Course: Main Course, Pasta
Cuisine: Gluten-free Option, Italian, Vegan, Vegetarian
Keyword: gluten-free, italian, marinara sauce, ricotta cheese, spaghetti squash, vegan, vegan cheese, vegan ricotta
Servings: 4 servings
Calories per Serving: 280 kcal
Ingredients
  • 1 large spaghetti squash about 4 pounds
  • 2 cups marinara sauce
  • 2 tablespoons olive oil
homemade vegan ricotta cheese
  • 1 cup slivered almonds
  • 3.5 ounces extra-firm tofu (1/4 of a 14 oz block - pressed)
  • 1/4 cup unsweetened plant milk
  • 4 tablespoons unsweetened plain non-dairy yogurt
  • 1 clove garlic
  • 2 teaspoons nutritional yeast
  • 1 teaspoon lemon juice
  • 1/2 teaspoon dried parsley
  • 1/2 teaspoon salt
  • 3 leaves basil chopped
Instructions
  1. Preheat oven to 425°F / 220°C

  2. Using a large knife, carefully cut spaghetti squash in half. With a spoon, scoop seeds and discard. 

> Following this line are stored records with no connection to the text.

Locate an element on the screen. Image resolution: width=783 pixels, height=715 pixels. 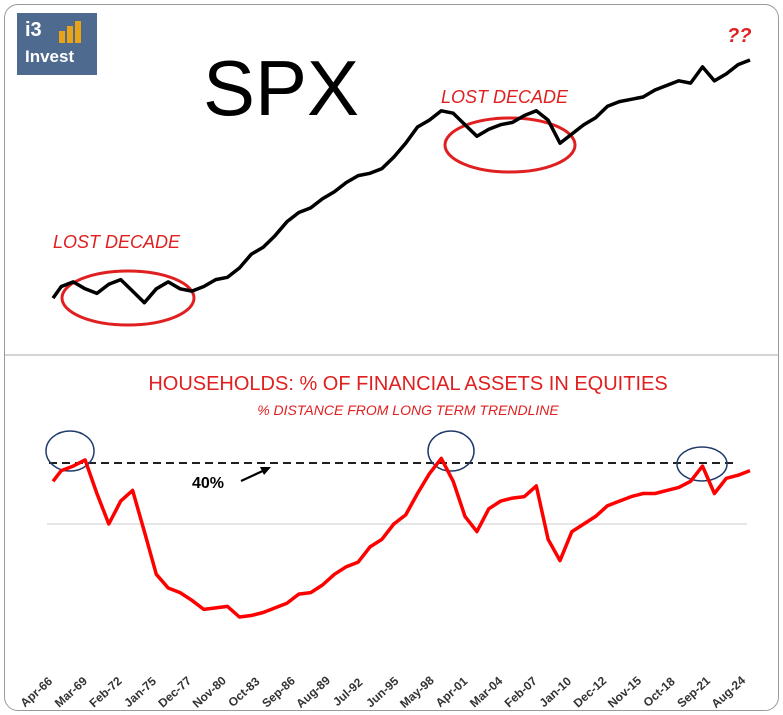
x-tick-label: Nov-80 is located at coordinates (210, 692).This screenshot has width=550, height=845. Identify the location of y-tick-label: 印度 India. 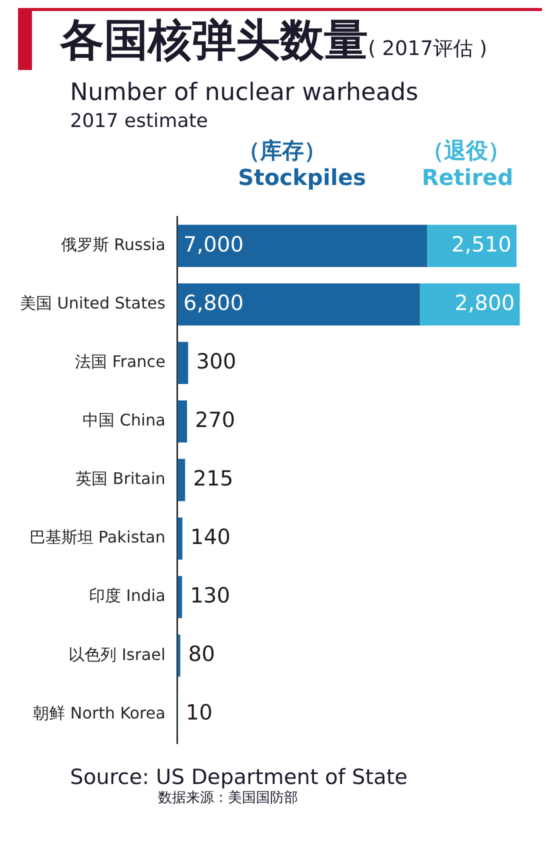
(128, 596).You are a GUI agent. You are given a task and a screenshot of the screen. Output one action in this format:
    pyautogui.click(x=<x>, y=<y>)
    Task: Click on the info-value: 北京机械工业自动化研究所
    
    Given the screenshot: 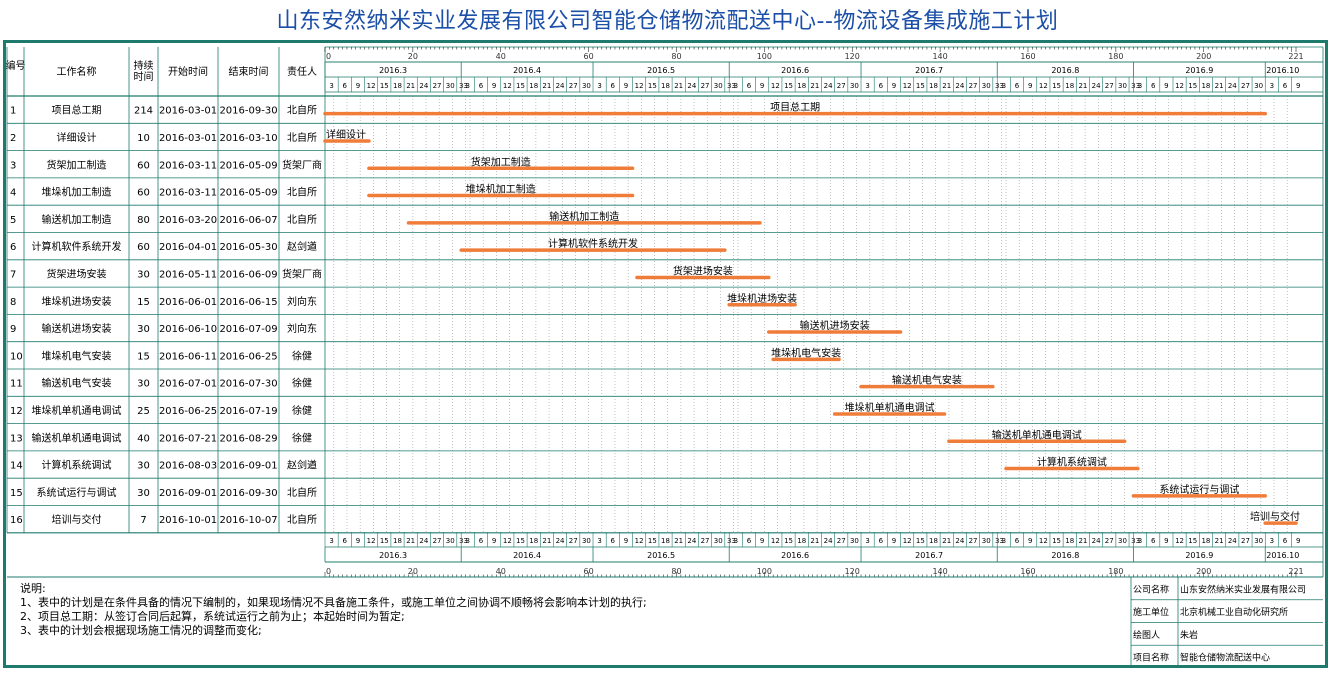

  3. Baste olive oil on the inside of each half and season with salt and pepper. Place the squash flat-side down on a baking sheet. Roast in preheated oven for 40 minutes or until soft.

  4. Remove spaghetti squash from oven and lower oven heat to 375°F / 190°C.  Let the squash cool slightly before scraping the inside of the spaghetti squash with a fork to make spaghetti noodles (see photo).

  5. In a 9 x 9 oven-safe pan, add a layer of tomato sauce, then a layer of spaghetti squash noodles, and a layer of vegan ricotta (recipe instructions below). Repeat until all ingredients are used up (we had about 3 layers of squash, 3 layers of sauce, and 2 layers of ricotta in-between - ending with a layer of squash and some extra sauce for decoration).

  6. Cover pan with foil and bake in oven preheated to 375°F / 190°C for 20-25 minutes or until sauce begins to bubble.

To make the vegan ricotta cheese.
  1. Measure slivered almonds into a large bowl and cover with hot water. Soak for at least 30 minutes, or until soft. Drain remaining water once done soaking.

  2. Meanwhile, press the tofu in a tofu press or by wrapping in paper towels and setting a heavy pan on top for 15 minutes, changing out the paper towels halfway through.

  3. Add all ingredients into a food processor. Pulse and process, scraping down sides when needed, until smooth and thick.

Recipe Video

Recipe Notes

Top with vegan parmesan and red pepper flakes.